● TEXT:
**********

The Russo-Georgian War and the Balance of Power
By George Friedman
The Russian invasion of Georgia has not changed the balance of power in Eurasia. It simply announced that the balance of power had already shifted. The United States has been absorbed in its wars in Iraq and Afghanistan, as well as potential conflict with Iran and a destabilizing situation in Pakistan. It has no strategic ground forces in reserve and is in no position to intervene on the Russian periphery. This, as we have argued, has opened a window of opportunity for the Russians to reassert their influence in the former Soviet sphere. Moscow did not have to concern itself with the potential response of the United States or Europe; hence, the invasion did not shift the balance of power. The balance of power had already shifted, and it was up to the Russians when to make this public. They did that Aug. 8.
Let’s begin simply by reviewing the last few days.
On the night of Thursday, Aug. 7, forces of the Republic of Georgia drove across the border of South Ossetia, a secessionist region of Georgia that has functioned as an independent entity since the fall of the Soviet Union. The forces drove on to the capital, Tskhinvali, which is close to the border. Georgian forces got bogged down while trying to take the city. In spite of heavy fighting, they never fully secured the city, nor the rest of South Ossetia.
On the morning of Aug. 8, Russian forces entered South Ossetia, using armored and motorized infantry forces along with air power. South Ossetia was informally aligned with Russia, and Russia acted to prevent the region’s absorption by Georgia. Given the speed with which the Russians responded — within hours of the Georgian attack — the Russians were expecting the Georgian attack and were themselves at their jumping-off points. The counterattack was carefully planned and competently executed, and over the next 48 hours, the Russians succeeded in defeating the main Georgian force and forcing a retreat. By Sunday, Aug. 10, the Russians had consolidated their position in South Ossetia.

**********

● THINGS TO DO:
1) In the essay on the Russo-Georgian War, how long did it take the Russians to respond to the Georgian attack?
2) Write out only the stretch of entries from the line that contains "Task: Select the" through the end of the entries, requests included, shifting every coordinate in the answers by -83.

Element and text position data:
**********

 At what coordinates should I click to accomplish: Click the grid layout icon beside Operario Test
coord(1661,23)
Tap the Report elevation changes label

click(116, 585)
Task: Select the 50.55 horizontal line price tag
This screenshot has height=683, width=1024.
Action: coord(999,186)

**********

● RESULTS FOR EACH TASK:
1) They responded within hours of the Georgian attack.

2)
Task: Select the 50.55 horizontal line price tag
This screenshot has height=683, width=1024.
Action: coord(916,103)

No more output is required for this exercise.